E se da un lato si può comprendere la ragione della fuga dei nostri professionisti, legata a una retribuzione tra le più basse del Vecchio Continente, dall’altra, la domanda è lecita: cosa pensiamo oggi di fare per tamponare la voragine, quale soluzione pensiamo di adottare per porre rimedio ad una carenza strutturale di 65-80 mila infermieri, che si traduce in 150mila unità se paragonata agli standard degli altri Paesi? Come pensiamo di trattenere i nostri migliori professionisti, arginando quindi una pericolosa fuga di cervelli?
Schillaci pensa bene di chiamare infermieri indiani a prendere il posto dei nostri professionisti. Senza nulla togliere a quelle che potrebbero essere le loro competenze, il nostro Ministro non tiene conto che, in particolare nelle Rsa, con i soggetti più anziani, l’assistenza infermieristica si costruisce ogni giorno su un rapporto legato ad una comunicazione diretta.
Caro Ministro, come la mettiamo allora con le difficoltà linguistiche che questi professionisti di certo avranno e che certamente non permetteranno quell’approccio umano e comunicativo di cui i nostri malati cronici, i nostri anziani, hanno ogni giorno bisogno?
Nelle Rsa ci sono soggetti che necessitano di un approccio comunicativo costante. La nostra popolazione continua a invecchiare e il fabbisogno di infermieri sarà sempre più legato alle esigenze di questa parte della cittadinanza, e a creare strumenti per la tutela della loro salute.
Parallelamente al percorso di cura di una patologia, i malati cronici e gli anziani sentono il bisogno di essere ascoltati.

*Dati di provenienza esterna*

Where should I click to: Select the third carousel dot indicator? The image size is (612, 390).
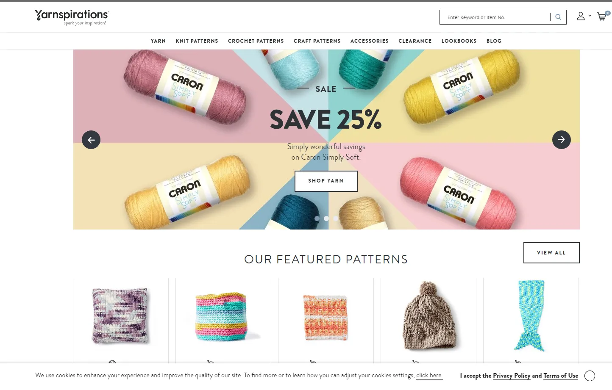pos(336,219)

Il linguaggio delle parole è l’arma migliore per comprendere al meglio l’evolversi di una malattia e adottare, così, di conseguenza, gli accorgimenti idonei per sconfiggerla o nella peggiore delle ipotesi tenerla sotto controllo e fare in modo che non evolva in negativo.
E’ assurdo e poco comprensibile, quindi, che un Paese civile, degno di tal nome, si lasci scappare dalle mani le proprie eccellenze, cercando altrove le forze per ricostruire la propria sanità, puntando su professionisti stranieri che con le loro carenze linguistiche non saranno in grado, non da subito almeno, di offrire ai nostri pazienti l’approccio di cui hanno bisogno.
Ci viene da pensare a cosa accadrebbe, se adottassimo lo stesso criterio con i nostri medici, chiamando al capezzale dei nostri pazienti medici indiani, anziché, come si sta facendo, incentivare il nostro personale medico dei reparti nevralgici con indennità fino a 100 euro l’ora.
Il timore palese è quello che la nostra politica continui a trattarci come professionisti sanitari di serie B, quando invece, palesemente, le nostre competenze sono indispensabili per ricostruire la sanità del presente e del futuro».